Аналитическая компания InsightExpress (по заказу Cisco) опросила 500 предприятий из США, принимающих решения в области информационных технологий, чтобы выяснить их отношение к стандарту Payment Card Industry Data Security Standard (PCI DSS) через пять лет после его разработки и в момент выхода его новой, второй версии.

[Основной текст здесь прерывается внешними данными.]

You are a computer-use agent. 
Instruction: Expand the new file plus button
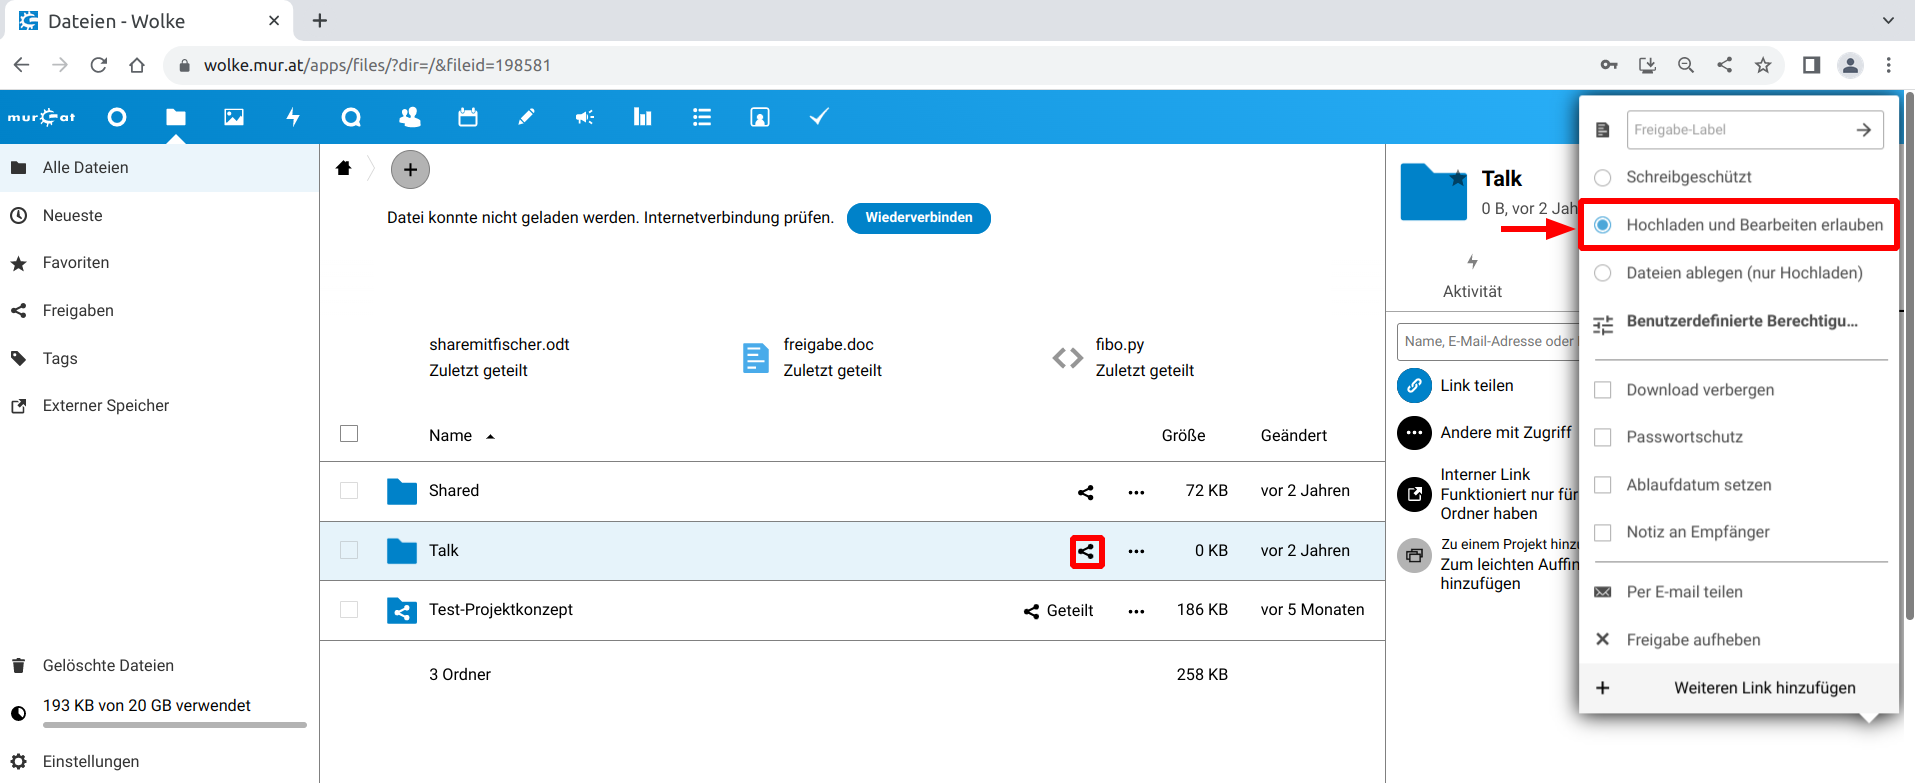[410, 170]
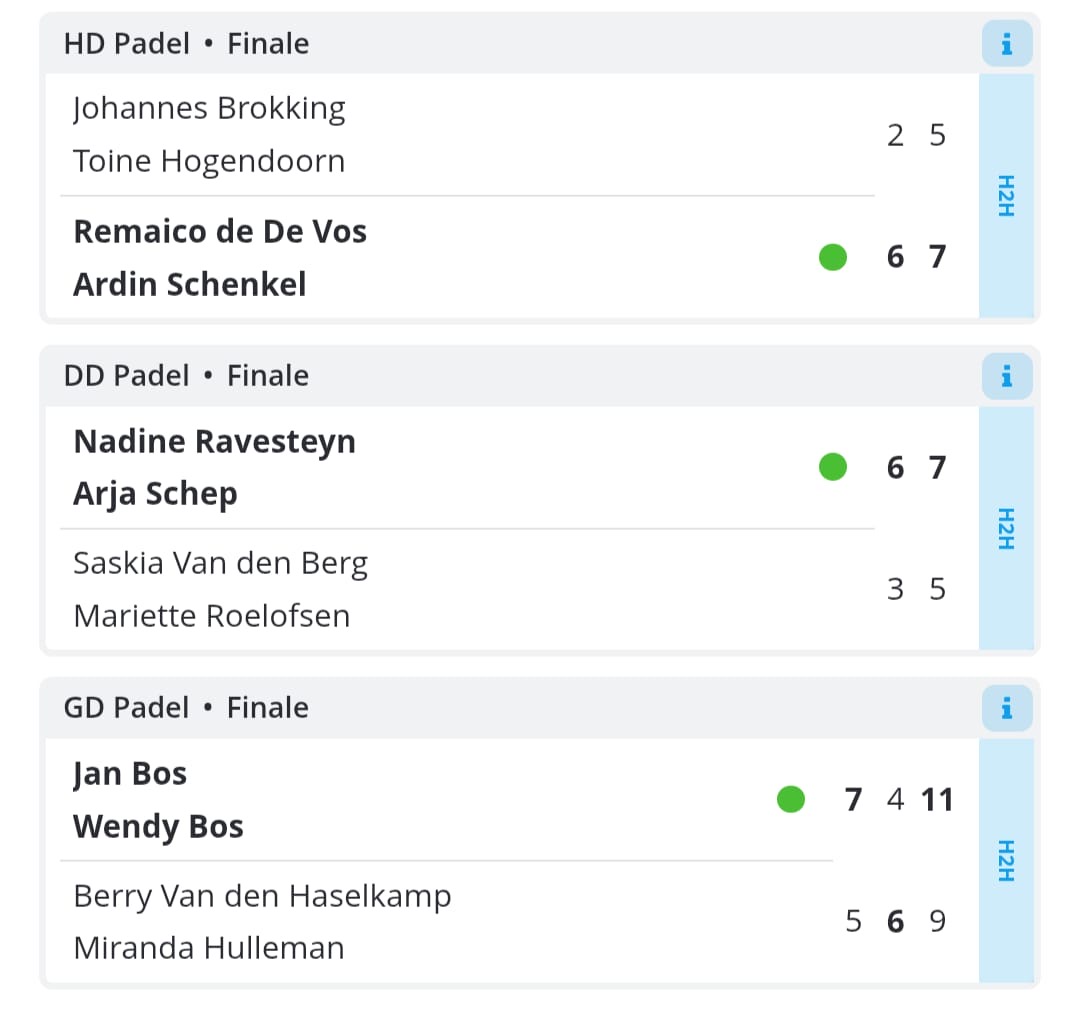
Task: Click green winner dot beside Remaico de De Vos
Action: tap(832, 257)

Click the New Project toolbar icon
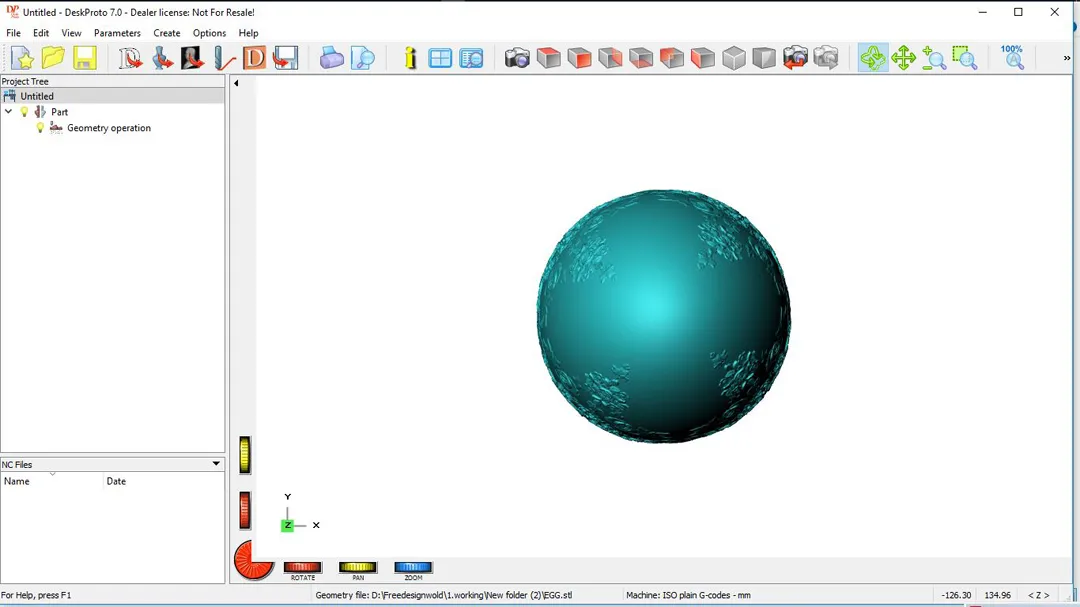pos(22,58)
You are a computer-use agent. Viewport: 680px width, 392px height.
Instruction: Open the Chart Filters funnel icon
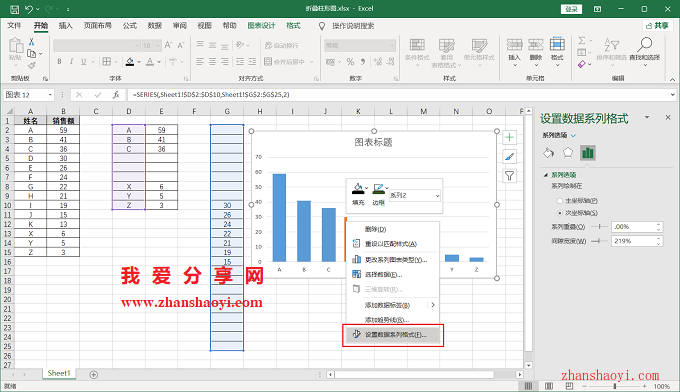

В опросе приняли участие ИТ-руководители, отвечающие за соблюдение спецификаций PCI в организациях из сферы образования, финансовых услуг, государственного управления, здравоохранения и розничной торговли.
Выяснилось следующее:
- 70% опрошенных считают, что соблюдение стандарта PCI DSS делает их организации более защищенными;
- 87% опрошенных полагают, что требования стандарта PCI DSS необходимы для защиты данных держателей платежных карт;
- из всех отраслей лучше всех выполняют требования PCI DSS предприятия розничной торговли и финансовые организации;
- 67% опрошенных ожидают, что в течение ближайшего года их расходы на соблюдение стандарта PCI DSS будут возрастать, это значит, что руководители компаний и члены советов директоров считают PCI DSS весьма важной инициативой;
- 60% опрошенных предположили, что усилия по соблюдению стандарта PCI DSS могут стимулировать другие проекты, связанные с сетями и сетевой безопасностью.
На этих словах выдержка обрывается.